This document was drafted and signed by a small group of Monuments officers at the Central Collecting Point in Wiesbaden. Before being submitted to Major La Farge for whatever action he deemed appropriate, it was signed by twenty-four of the thirty-two Monuments officers in the American Zone. The remaining eight chose either to submit individual letters expressing similar views, or orally to express like sentiments. The document came to be known as the “Wiesbaden Manifesto.” Army regulations forbade the publication of such a statement; hence its submission to Major La Farge as Chief of the MFA&A Section.

Further protests against the policy which prompted the Wiesbaden Manifesto appeared in the United States a few months later. The action of our Government was sharply criticized and vigorously defended in the press. Letters to and from the State Department and a petition submitted to the President concerning the issue appear in the Appendix to this book.

Preparations for the shipment—appropriately nicknamed “Westward Ho”—took precedence over all other activities of the MFA&A office during the next three weeks. Its size was determined soon after Colonel McBride’s arrival. General Clay cabled from Washington requesting this information and the shipping date. After hastily consulting us, our Berlin office replied that two hundred paintings could be made ready for removal within ten days.

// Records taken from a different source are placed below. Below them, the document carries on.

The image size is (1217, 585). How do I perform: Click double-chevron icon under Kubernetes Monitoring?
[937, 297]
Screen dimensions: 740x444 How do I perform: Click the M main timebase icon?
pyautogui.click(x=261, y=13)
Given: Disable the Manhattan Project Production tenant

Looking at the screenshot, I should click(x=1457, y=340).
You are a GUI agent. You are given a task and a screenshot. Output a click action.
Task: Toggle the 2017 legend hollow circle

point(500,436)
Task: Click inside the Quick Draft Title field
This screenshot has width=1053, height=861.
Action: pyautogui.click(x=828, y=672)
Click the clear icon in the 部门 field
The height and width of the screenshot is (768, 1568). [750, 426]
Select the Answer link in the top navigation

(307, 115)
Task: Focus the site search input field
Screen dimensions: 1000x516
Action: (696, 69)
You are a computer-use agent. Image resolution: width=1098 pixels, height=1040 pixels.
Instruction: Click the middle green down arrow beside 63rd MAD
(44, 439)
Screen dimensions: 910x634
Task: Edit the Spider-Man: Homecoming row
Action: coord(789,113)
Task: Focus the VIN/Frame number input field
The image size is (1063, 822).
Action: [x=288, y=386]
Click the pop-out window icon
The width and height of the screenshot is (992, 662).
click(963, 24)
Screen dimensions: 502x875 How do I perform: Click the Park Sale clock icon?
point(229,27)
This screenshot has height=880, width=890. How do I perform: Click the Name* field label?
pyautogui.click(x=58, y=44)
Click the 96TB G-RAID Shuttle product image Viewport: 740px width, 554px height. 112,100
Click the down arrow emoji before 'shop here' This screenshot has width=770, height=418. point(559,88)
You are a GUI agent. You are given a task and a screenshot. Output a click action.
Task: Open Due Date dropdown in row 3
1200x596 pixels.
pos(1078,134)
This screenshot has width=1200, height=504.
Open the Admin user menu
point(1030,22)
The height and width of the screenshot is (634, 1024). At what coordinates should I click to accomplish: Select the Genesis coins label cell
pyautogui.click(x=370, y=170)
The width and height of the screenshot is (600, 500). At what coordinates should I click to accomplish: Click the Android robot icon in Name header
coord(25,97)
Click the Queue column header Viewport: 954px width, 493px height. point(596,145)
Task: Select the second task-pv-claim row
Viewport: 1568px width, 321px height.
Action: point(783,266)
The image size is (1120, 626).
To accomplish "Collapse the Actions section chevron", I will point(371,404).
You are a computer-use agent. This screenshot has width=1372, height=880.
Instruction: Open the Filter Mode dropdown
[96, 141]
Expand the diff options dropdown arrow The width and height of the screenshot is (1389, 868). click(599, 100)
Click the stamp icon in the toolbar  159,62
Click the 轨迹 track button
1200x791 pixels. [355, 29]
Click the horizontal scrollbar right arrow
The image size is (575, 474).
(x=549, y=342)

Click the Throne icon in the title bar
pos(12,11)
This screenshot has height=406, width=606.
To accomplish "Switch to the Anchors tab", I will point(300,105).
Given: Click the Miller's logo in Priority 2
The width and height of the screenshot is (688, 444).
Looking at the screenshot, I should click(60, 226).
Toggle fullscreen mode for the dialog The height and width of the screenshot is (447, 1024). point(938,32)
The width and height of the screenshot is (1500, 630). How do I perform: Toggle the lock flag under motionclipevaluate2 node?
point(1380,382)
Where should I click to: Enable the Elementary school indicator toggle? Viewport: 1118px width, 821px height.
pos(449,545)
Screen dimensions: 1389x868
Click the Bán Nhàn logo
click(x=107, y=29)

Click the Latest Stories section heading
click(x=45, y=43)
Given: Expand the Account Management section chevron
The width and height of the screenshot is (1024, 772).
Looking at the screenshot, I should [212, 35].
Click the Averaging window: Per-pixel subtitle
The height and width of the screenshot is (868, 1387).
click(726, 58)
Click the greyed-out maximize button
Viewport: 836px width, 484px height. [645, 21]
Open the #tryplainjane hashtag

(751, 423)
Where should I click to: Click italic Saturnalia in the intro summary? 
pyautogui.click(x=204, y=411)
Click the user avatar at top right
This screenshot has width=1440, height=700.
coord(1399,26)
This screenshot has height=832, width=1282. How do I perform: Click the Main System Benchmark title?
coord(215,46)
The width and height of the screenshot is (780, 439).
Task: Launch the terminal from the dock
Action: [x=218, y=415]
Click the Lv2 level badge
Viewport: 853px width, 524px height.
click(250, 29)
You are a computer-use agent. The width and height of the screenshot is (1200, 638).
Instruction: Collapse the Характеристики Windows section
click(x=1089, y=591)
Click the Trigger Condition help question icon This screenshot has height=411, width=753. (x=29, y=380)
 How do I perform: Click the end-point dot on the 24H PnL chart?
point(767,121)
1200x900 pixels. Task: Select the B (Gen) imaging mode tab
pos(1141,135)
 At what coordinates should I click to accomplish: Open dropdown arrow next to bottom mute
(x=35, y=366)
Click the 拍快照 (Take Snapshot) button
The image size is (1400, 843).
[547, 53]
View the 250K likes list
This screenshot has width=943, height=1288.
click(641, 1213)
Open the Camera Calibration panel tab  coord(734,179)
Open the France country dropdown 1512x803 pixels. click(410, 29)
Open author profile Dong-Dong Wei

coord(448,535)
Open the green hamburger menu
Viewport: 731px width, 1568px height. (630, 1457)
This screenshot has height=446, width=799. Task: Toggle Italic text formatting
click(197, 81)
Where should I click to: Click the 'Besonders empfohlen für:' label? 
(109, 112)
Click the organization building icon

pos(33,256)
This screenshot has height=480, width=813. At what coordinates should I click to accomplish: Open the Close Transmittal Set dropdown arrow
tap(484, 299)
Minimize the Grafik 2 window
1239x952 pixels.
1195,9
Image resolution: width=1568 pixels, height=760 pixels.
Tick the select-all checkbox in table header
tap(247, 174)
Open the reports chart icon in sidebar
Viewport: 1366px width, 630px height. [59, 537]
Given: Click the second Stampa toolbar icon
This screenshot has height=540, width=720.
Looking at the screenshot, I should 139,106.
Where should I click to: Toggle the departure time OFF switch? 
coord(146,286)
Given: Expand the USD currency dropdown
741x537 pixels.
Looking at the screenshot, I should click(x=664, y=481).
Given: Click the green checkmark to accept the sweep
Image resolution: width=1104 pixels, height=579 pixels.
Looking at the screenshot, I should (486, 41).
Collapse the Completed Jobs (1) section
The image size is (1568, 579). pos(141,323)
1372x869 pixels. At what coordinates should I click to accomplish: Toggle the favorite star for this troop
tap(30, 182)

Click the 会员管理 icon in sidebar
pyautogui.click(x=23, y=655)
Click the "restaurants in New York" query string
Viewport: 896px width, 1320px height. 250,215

The next problem was to decide how the selection was to be made. Should the pictures be chosen from the three Central Collecting Points—Munich, Wiesbaden and Marburg? Time was short. It would be preferable to take them from one depot. Wiesbaden was decided upon. Quality had been stressed. The best of the Kaiser Friedrich Museum pictures were at Wiesbaden.

The decision to confine the selection to the one Central Collecting Point had the additional advantage of avoiding the disruption of MFA&A work at the other two depots, Munich and Marburg. Craig Smyth had long been apprehensive about “Westward Ho,” feeling that any incursion on the Bavarian State Collections would be disastrous to his organization at the Munich Collecting Point. He said that his entire staff of non-Nazi museum specialists would walk out. This would seriously impede the restitution program in the Eastern Military District.

So far as Marburg was concerned, I had been in the office the day Bancel told Walker Hancock of the decision to take German-owned works of art to America. Walker looked at Bancel as though he hadn’t understood him. Then he said simply, “In that case I can’t go back to Marburg. Everything that we were able to accomplish was possible because I had the confidence of certain people. I can’t go back and tell them that I have betrayed them.”

And he hadn’t gone back to Marburg. Instead he went to Heidelberg for two days without telling anyone where he was going. When he finally returned, it was only to close up his work at Marburg, in the course of which he undertook to explain as best he could to Professor Hamann, the distinguished old German scholar with whom he had been associated, the decision concerning the removal of the pictures. “I quoted the official statement,” Walker said, “about the paintings being held in trust for the German people and added that there was no reason to doubt it. Very slowly he said, ‘If they take our old art, we must try to create a fine new art.’ Then, after a long pause, he added,’I never thought they would take them.’”

Once it had been decided to limit selection of the paintings to the Wiesbaden Collecting Point, there arose the question of appointing an officer properly qualified to handle the job. It called for speed, discrimination and an expert knowledge of packing. There was a ten-day deadline to be met. Two hundred pictures had to be chosen. And the packing would have to be done with meticulous care. We considered the possibilities. Captain Walter Farmer couldn’t be spared from his duties as director of the Collecting Point. Lieutenant Samuel Ratensky, Monuments officer for Greater Hesse, was an architect, not a museum man. Captain Joseph Kelleher was one of our ablest officers; but he was just out of the hospital where he had been laid up for three months with a broken hip. The doctor had released him on condition that he be given easy assignments for the next few weeks.

At this critical juncture, Lamont Moore telephoned from Munich. He and Steve had just completed the evacuation of the mine at Alt Aussee. Lamont said that they were coming up to Frankfurt. Steve had enough points to go home—enough and to spare. Lamont thought he’d take some leave. Bancel signaled from the opposite desk. I told Lamont to forget about the leave; that we had a job for him. Bancel sighed with relief. Lamont’s was a different kind of sigh.

Lamont’s arrival was providential. Aside from his obvious qualifications for the Wiesbaden assignment, he and Colonel McBride were old friends from the National Gallery where, as I have mentioned before, Lamont had been director of the educational program. The colonel was content to leave everything in his hands. Lamont and I spent an evening together studying a list of the pictures stored at Wiesbaden. He typed out a tentative selection. The next day he and the colonel went over to the Collecting Point for a preliminary inspection.